La publicité, c'est le presse-citron. Le citron, c'est nous.

Pour exercer leur business, ils ont besoin des media. De media puissants et obéissants. Pour que ce soit plus commode, ils achètent des journaux, voire des groupes de presse tout entiers, ou des chaînes de télévision. La télévision devient un rouage du presse-citron.

Mais voila que les ennuis commencent! Avec Internet, les gens sont devant l'écran de leur ordinateur, donc (puissante déduction) ils ne sont plus devant l'écran de la télévision. Et ne reçoivent plus la publicité. Enfer et damnation! Comment corriger ce grave problème?

Ils ont trouvé: faire de la publicité sur Internet, et fusionner Internet avec la télé, comme ça, le téléspectateur revient bien sagement devant le bon écran. Et ça donne ce qui va suivre...

Pour vendre 400 millions de boîtes de lessive, nous sommes forcés de toucher le consommateur avec plusieurs messages en une année. Le seul moyen d'atteindre cet impact, c'est par la télévision de grande audience. Les changements d'horaires, le zapping, les jeux vidéo, les CD-ROM, les programmes payants et l'accès à Internet représentent un obstacle sans précédent qui nous empêche de plus en plus de solliciter nos clients par nos messages publicitaires, et surtout de les toucher avec fréquence et la régularité requises pour établir leur fidélité à nos marques

Nous, c'est-à-dire l'industrie de la publicité, nous sommes emparés du contrôle de notre environnement. Nous avons ensuite créé la programmation. Nous avons façonné l'environnement pour qu'il réponde à nos besoins. ll n'était plus question de nous adresser uniquement à des journaux et des magazines que les gens achetaient pour les lire quotidiennement. Le nouvel objectif, c'était de susciter la fidélité de l'auditeur aux programmes que nous finançions. Nous avons inventé des feuilletons, des comédies, des émissions de variétés et des séries policières. Nous avons réussi à transformer en institution familiale les soirées radiophoniques du dimanche.

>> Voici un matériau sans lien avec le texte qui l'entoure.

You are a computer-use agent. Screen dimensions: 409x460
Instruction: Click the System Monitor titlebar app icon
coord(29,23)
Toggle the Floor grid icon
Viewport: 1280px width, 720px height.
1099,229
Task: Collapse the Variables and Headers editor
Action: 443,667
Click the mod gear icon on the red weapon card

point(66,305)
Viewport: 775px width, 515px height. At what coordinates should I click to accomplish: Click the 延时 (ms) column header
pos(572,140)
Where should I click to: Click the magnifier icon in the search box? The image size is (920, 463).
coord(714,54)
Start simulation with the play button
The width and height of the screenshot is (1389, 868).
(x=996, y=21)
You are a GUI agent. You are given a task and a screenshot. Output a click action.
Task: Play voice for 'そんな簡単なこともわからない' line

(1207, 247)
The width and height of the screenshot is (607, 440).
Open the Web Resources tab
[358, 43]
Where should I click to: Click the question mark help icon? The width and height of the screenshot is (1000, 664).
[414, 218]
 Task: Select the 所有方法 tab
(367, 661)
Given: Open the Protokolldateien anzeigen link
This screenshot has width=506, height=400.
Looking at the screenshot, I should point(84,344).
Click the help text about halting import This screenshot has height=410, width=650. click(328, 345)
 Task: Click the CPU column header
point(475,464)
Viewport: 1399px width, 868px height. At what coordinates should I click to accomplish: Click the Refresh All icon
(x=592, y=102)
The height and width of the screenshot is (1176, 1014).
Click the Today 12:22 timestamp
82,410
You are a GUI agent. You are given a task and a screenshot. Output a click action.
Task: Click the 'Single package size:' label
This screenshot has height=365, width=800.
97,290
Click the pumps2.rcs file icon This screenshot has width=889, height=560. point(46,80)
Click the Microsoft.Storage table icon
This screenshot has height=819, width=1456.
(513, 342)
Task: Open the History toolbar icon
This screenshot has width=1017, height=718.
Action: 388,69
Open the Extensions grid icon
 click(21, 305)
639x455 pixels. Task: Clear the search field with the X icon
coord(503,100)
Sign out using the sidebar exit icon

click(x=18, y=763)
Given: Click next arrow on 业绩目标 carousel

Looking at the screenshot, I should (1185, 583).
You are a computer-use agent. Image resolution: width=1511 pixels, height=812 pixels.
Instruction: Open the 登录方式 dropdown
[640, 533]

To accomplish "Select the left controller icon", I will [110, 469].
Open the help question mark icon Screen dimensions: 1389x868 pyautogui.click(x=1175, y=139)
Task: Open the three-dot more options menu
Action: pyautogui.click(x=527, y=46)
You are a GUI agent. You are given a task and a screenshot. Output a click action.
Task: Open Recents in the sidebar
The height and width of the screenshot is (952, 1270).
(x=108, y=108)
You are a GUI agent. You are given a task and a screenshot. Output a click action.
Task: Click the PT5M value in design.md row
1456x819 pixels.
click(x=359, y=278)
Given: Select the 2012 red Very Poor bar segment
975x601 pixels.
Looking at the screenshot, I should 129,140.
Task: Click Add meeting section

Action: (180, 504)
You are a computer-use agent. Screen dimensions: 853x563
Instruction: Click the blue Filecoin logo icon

A nous de nous emparer à nouveau des réseaux électroniques et de forcer Internet à travailler dans notre intérêt. Maintenant, nous nous heurtons à la concurrence. Elle ne viendra pas seulement des médias traditionnels sponsorisés par la publicité, mais aussi des programmes indépendants -spectacles, loisirs, informations- qui vont représenter une source de profit radicalement différente pour les prestataires de contenu. Le danger est réel. Car ces nouveaux fournisseurs de médias ont l'intention d'offrir aux consommateurs ce qu'ils désirent, au tarif que ces derniers voudront bien acquitter. Donc, si les prix des services prennent la place des revenus publicitaires, nous aurons là un grave problème.

Si la profession procède comme elle l'a déjà fait, cette menace, réduite à néant, va devenir une formidable occasion de réaliser des bénéfices. Pensez à toutes ces nouvelles circonstances favorables. Nous pourrons utiliser l'interactivité pour faire participer le consommateur à nos publicités. Nous pourrons susciter des réactions immédiates. Si une consommatrice désire savoir quel vernis à ongles marque Cover Girl est assorti au rouge à lèvres qu'elle a vu dans notre annonce, nous lui répondrons sur-le-champ. Une famille vient-elle d'avoir une naissance ? Nous lui montrerons une publicité vantant les mérites des Pampers. Si notre travail est bien fait, les gens seront vissés à leurs sièges, devant leurs ordinateurs, au moment de la pub.

Propos de M. Edwin Artzt, Président de Procter & Gamble
(budget publicité: 3 milliards de dollars).

IM4U permettra à une chaîne de télévision d'avoir directement accès aux ordinateurs de ses téléspectateurs, pour leur fournir des informations et des services supplémentaires en relation directe avec ses émissions. Le but est de ramener ces cybernautes devant leur poste de télévision, qu'ils ont tendance à délaisser. Pour profiter pleinement de IM4U, il faudra placer les deux appareils côte à côte et regarder les deux écrans, tour à tour ou simultanément.

La chaine le télévision diffusera au moment voulu, au milieu de ses programmes, des instructions informatiques, sous forme de messages sonores de quelques secondes. Ainsi, au cours d'un match de football, le spectateur verra apparaître instantanément sur son second écran une fiche technique sur le joueur qui vient de marquer un but. Ou encore, il pourra s'adonner à un jeu télévisé en même temps que les candidats sur le plateau.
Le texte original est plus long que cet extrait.